The NEORV32 Processor and CPU are designed to provide minimal logic between register stages to keep the
critical path as short as possible. When enabling additional extension or modules the impact on the existing
logic is also kept at a minimum to prevent timing degrading. If there is a major impact on existing
logic (example: many physical memory protection address configuration registers) the VHDL code automatically
adds additional register stages to maintain critical path length. Obviously, this increases operation latency.
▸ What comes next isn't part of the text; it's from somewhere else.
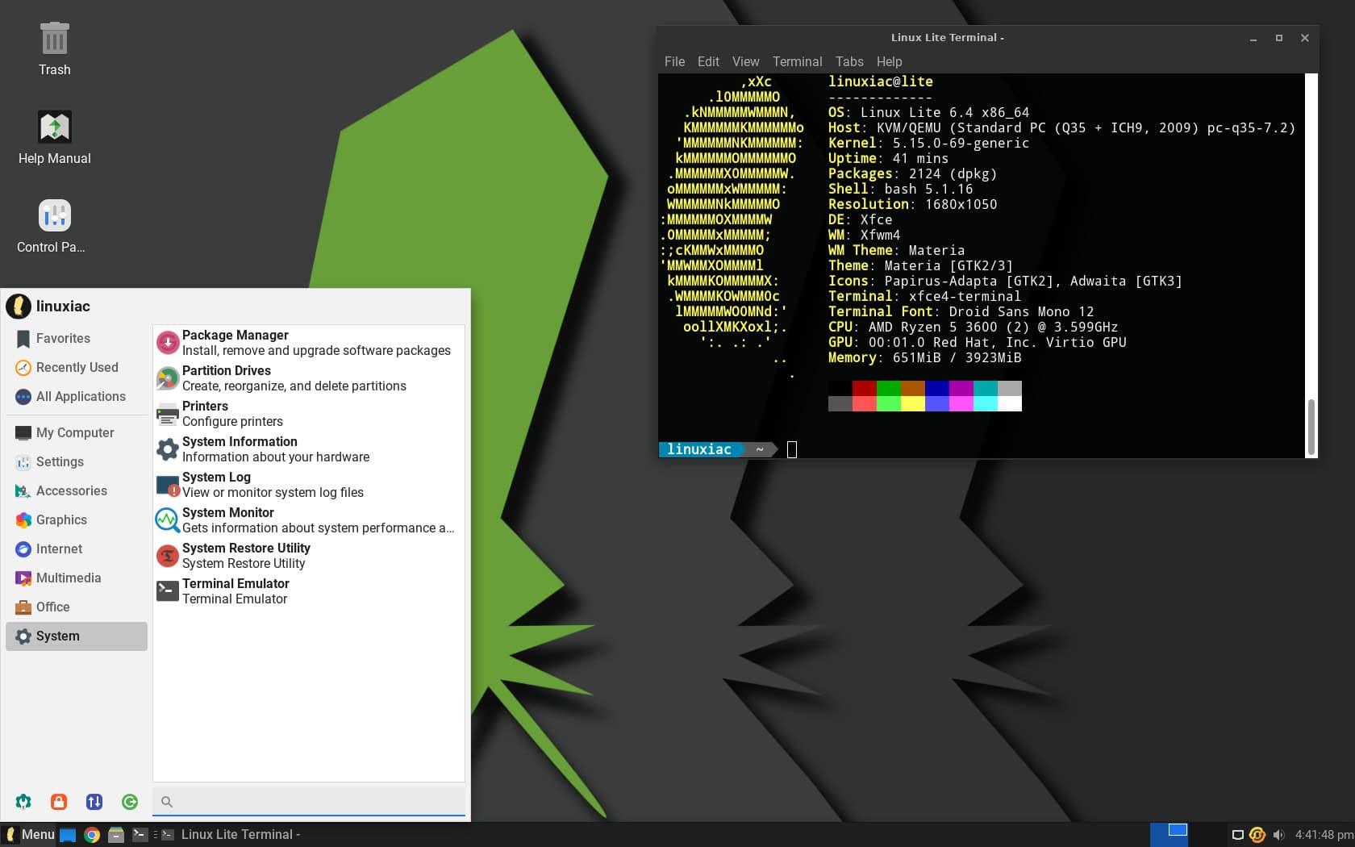Open the Tabs menu in the terminal
The image size is (1355, 847).
[x=848, y=61]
In order to optimize for a minimal critical path (= maximum clock speed) the following points should be considered:

* Complex CPU extensions (in terms of hardware requirements) should be avoided (examples: floating-point unit, physical memory protection).
* Large carry chains (>32-bit) should be avoided (i.e. constrain the HPM counter sizes via `HPM_CNT_WIDTH`).
* If the target FPGA provides sufficient DSP resources, CPU multiplication operations can be mapped to DSP slices (`FAST_MUL_EN => true`)
reducing LUT usage and critical path impact while also increasing overall performance.
* Use the synchronous (registered) RX path configuration of the external memory interface (`MEM_EXT_ASYNC_RX => false`).
* _To be continued..._

[NOTE]
The short and fixed-length critical path allows to integrate the core into existing clock domains.
So no clock domain-crossing and no sub-clock generation is required. However, for very high clock
frequencies (this is technology / platform dependent) clock domain crossing becomes crucial for chip-internal
connections.


=== Optimize for Energy

There are no _dedicated_ configuration options to optimize the processor for energy (minimal consumption;
energy/instruction ratio) yet. However, a reduced processor area (<<_optimize_for_size>>) will also reduce
static energy consumption.

To optimize your setup for low-power applications, you can make use of the CPU sleep mode (`wfi` instruction).
Put the CPU to sleep mode whenever possible. Disable all processor modules that are not actually used (exclude them
from synthesis if the will be _never_ used; disable the module via it's control register if the module is not
_currently_ used). When is sleep mode, you can keep a timer module running (MTIME or the watch dog) to wake up
the CPU again. Since the wake up is triggered by _any_ interrupt, the external interrupt controller can also
be used to wake up the CPU again. By this, all timers (and all other modules) can be deactivated as well.

.Processor-internal clock generator shutdown
[TIP]
If _no_ IO/peripheral module is currently enabled, the processor's internal clock generator circuit will be
shut down reducing switching activity and thus, dynamic energy consumption.